NBFI - What is cooking in the EU?

November 11, 2024| Website | Twitter | Linkedin | Substack
Welcome to Brussels Regulation, your weekly newsletter digging into politics, regulation and finance.
This week we will discuss the recent developments about Non-Banking Financial Intermediation (NBFI), focusing on:
- What are the international discussions?
- What will the European Commission do in the upcoming mandate?
- Are these risks justified?
What are the international discussions focusing on?
- Since 2011, the Financial Stability Board (FSB) has been focusing increasingly on the NBFI.
- NBFI encompasses a very broad range of financial institutions, from insurers, pension funds, asset managers to family office, venture capital and private equity.
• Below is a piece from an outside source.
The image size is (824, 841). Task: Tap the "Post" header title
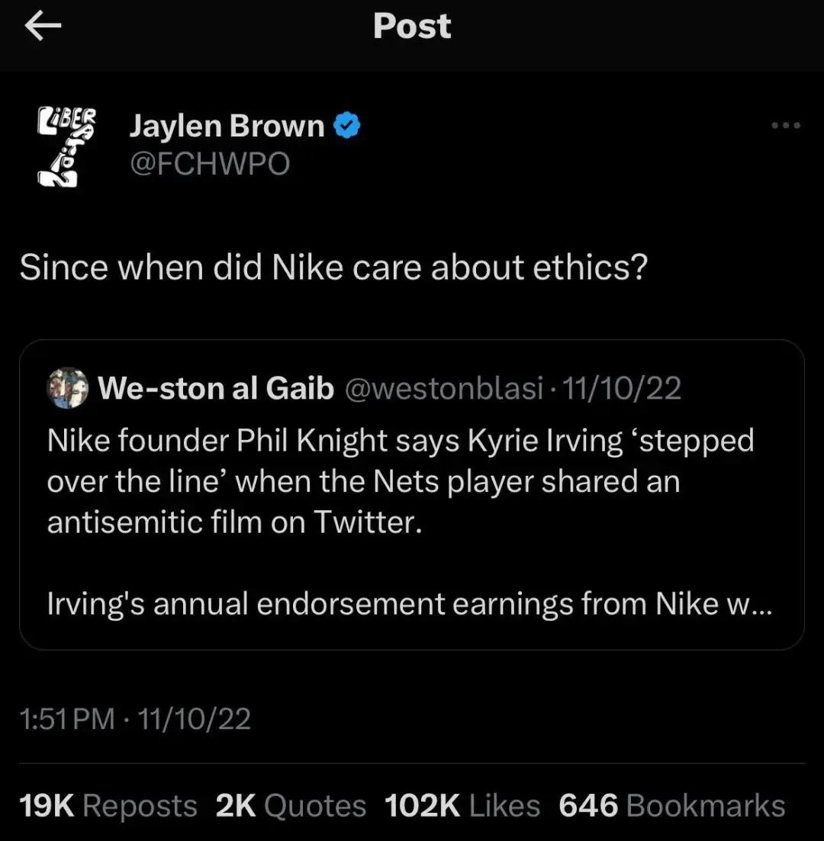click(x=412, y=27)
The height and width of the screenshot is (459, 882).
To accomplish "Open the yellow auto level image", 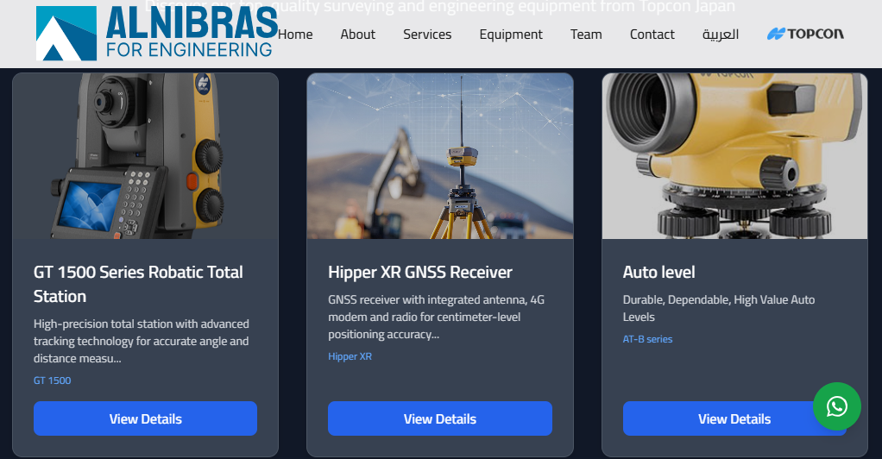I will point(734,155).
- They represent a bit less than 47% of global financial market assets. In the EU, the European Commission estimates it to roughly to 41% of the EU financial sector’s assets, amounting to €42.9 trillion assets in 2023.
- The preoccupation of global regulators (IOSCO also looks into it) comes from its growth over the last 20 years, with the banking system depending more and more on NBFI's services.
- To keep in mind, many of the larger asset managers (making a large part of NBFI's) are subsidiaries or closely linked to banks and insurers managing money on their behalf. Logically, their assets tend to grow proportionally to banks' assets, further increasing their share in the financial sector.

- Additionnally, the diversity of NBFI's activities and business models is so vast, it seems easy to find potential risks stemming from them.
- As you might expect, the FSB has developed several work streams to address these risks, accompanied by policy recommendations intended to trickle down to national jurisdictions.